**Exercise goal**. Update the Chatham House Prize passage starting at "The nominees of" and ending at "in the running." by changing "nominees" to "candidates".

**Selected text**.
---+---
The nominees of the 2021 Chatham House Prize have been announced, with the Oxford Vaccine Group and Professor Dame Sarah Gilbert, Angela Merkel, and Ecuadorian environmentalist Nemonte Nenquimo all in the running.
The prize is an annual honour awarded to the person, persons, or organization deemed to have made the most significant contribution to the improvement of international relations in the previous year. The Chatham House Prize is voted for by Chatham House members following nominations from the institute’s staff.
Professor Gilbert and team at the Oxford Jenner Institute and Oxford Vaccine Group have been nominated as global attention focuses on tackling the emergence of new COVID-19 variants.
The Oxford AstraZeneca vaccine is the only Western vaccine currently being sold at cost to the developing world, with the significant benefit of requiring less intense cold storage than its mRNA competitors. As of November 2021, two-thirds of the two billion doses of the Oxford AstraZeneca vaccine delivered worldwide were distributed to low and lower middle-income countries.
Over the past two decades from 2005 through 2021 Angela Merkel, as Germany’s first female Chancellor, has provided essential leadership to Germany and Europe as they traversed multiple crises. Her personal engagement and contributions helped stabilize the continent through the Eurozone crisis, Russia’s military intervention in Ukraine, the mass influx of refugees in the same year, US president Donald Trump’s disruption of transatlantic relations and, most relevantly for this year’s prize, the European Union (EU) economic and institutional response to the COVID-19 pandemic.
---+---
**Data for analysis**.

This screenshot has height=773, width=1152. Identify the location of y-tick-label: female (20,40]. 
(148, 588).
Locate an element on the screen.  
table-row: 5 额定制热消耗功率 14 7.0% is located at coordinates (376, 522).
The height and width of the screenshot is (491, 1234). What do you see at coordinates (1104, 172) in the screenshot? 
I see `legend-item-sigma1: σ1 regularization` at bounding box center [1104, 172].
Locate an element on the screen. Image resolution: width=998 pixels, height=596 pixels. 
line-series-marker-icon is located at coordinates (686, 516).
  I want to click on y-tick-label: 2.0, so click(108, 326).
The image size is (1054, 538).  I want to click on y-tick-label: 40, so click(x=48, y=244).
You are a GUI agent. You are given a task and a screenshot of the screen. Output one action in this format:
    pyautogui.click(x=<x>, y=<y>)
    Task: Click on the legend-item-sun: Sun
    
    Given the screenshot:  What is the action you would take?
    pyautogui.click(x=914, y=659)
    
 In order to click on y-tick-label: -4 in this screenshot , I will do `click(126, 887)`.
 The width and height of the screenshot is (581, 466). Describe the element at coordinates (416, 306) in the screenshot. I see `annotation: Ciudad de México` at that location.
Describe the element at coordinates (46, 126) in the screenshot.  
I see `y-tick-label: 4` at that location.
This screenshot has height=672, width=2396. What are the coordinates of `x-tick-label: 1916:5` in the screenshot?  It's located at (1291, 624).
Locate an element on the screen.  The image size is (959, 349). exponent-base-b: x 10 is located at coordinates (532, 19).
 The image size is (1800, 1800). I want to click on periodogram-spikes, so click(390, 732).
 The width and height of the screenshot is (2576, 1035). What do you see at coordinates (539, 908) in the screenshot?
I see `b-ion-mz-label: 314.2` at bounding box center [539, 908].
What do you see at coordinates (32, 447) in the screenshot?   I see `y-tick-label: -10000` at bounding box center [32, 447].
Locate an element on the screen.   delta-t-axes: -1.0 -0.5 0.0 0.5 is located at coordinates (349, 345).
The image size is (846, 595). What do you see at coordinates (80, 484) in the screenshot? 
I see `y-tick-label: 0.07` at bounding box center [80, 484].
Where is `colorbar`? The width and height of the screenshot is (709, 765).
---+---
**Problem solution**.
The candidates of the 2021 Chatham House Prize have been announced, with the Oxford Vaccine Group and Professor Dame Sarah Gilbert, Angela Merkel, and Ecuadorian environmentalist Nemonte Nenquimo all in the running.